How massive parallel sequencing will help You to increase Your success rate?
Celina Cybulska, Ph.D.24 April 2015
Development of high-throughput DNA sequencing technologies that omit time consuming and labour intensive steps have opened new possibilities in life sciences. The beginning of the 21st century brought forth a closure of the thirty-year domination of sequencing by the Sanger’s method. Next-generation sequencing technologies enable rapid generation of data by sequencing massive amounts of DNA in parallel using methodologies that overcome the limitations of Sanger sequencing. Using the “depth of sequencing” tool, experts from INVICTA Genetic Laboratory, performe their PGD procedures with high accuracy and reliability.

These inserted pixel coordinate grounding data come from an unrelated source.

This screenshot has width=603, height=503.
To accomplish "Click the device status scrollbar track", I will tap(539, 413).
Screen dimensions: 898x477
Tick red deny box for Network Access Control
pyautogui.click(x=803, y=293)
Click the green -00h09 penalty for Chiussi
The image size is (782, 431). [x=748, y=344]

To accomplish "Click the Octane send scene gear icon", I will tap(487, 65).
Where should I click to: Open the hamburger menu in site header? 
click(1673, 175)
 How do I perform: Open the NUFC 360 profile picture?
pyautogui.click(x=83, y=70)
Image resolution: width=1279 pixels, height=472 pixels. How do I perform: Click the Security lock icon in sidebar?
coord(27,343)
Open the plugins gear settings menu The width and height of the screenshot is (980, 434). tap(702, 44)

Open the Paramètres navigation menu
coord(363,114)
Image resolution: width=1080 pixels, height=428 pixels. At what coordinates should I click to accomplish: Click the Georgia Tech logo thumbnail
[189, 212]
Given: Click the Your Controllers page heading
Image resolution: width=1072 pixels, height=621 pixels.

Since 1977, when Fred Sanger introduced sequencing technique, DNA sequencing technology has undergone intensive development. Sanger method, based on de novo synthesis of a DNA strand using dideoxynucleotides terminators, was a dominant method for the following three decades. It underwent continuous improvements like using of recombinant DNA polymerases or fluorescent dyes instead of radioactive isotopes. In the 10 years after the publication of the Sanger method, first automated sequencing techniques were introduced.
Despite its wide availability Sanger sequencing has restricted applications. One of the limitation is throughput, that is, the number of DNA sequences that can be read in each sequencing reaction. The requirement for electrophoretic separation of DNA fragments for reading DNA sequence, increases time and limits the number of reactions that can be run in parallel. Despite efﬁcient automation, Sanger instruments allow simultaneous electrophoresis in only 96 or 384 independent capillaries, what provides a limited level of parallelization.
Development of the Next Generation Sequencing (NGS) also called “massive parallel sequencing” enables sequencing of millions of different DNA sequences in a single run.
NGS significantly enhances accuracy of analysis due to its “depth”. This term refers to the average number of times a base pair is sequenced in a given experiment. Possibility of sequencing many of amplicons in a single reaction, allows us to obtain a wide coverage of the targeted sequence. Saying that a given fragment was sequenced with 20X coverage, means that the 100% of targeted region is covered with an average read depth of 20.
In the classic Sanger sequencing, in single reaction only one fragment, called “amplicon” is allowed for sequencing and sequence read is a sum of signals from a population of molecules from one fragment only. NGS technique used in the INVICTA Genetic Laboratory, allows multiple, independent reading of each molecule and multiple amplicons are allowed for sequencing in one reaction. Therefore, this approach enables correction of sequencing errors making the NGS technique highly accurate and trustworthy. We can compare Sanger sequencing to “one man reading a given page” (no one is going to correct errors made by the sole reader) versus NGS “millions of men reading the same page (errors made by one man are corrected by plenty of others).
Introduction of next-generation sequencing technologies for diagnostic laboratories caused a change in the format of their work. The challenge is in the interpretation of the huge amounts of data that reach millions or even billions of base pairs in a single experiment. Increasing the scale of the study, while preserving its accuracy, allows experts from INVICTA Genetic Laboratory to provide comprehensive and accurate diagnosis during PGD procedures.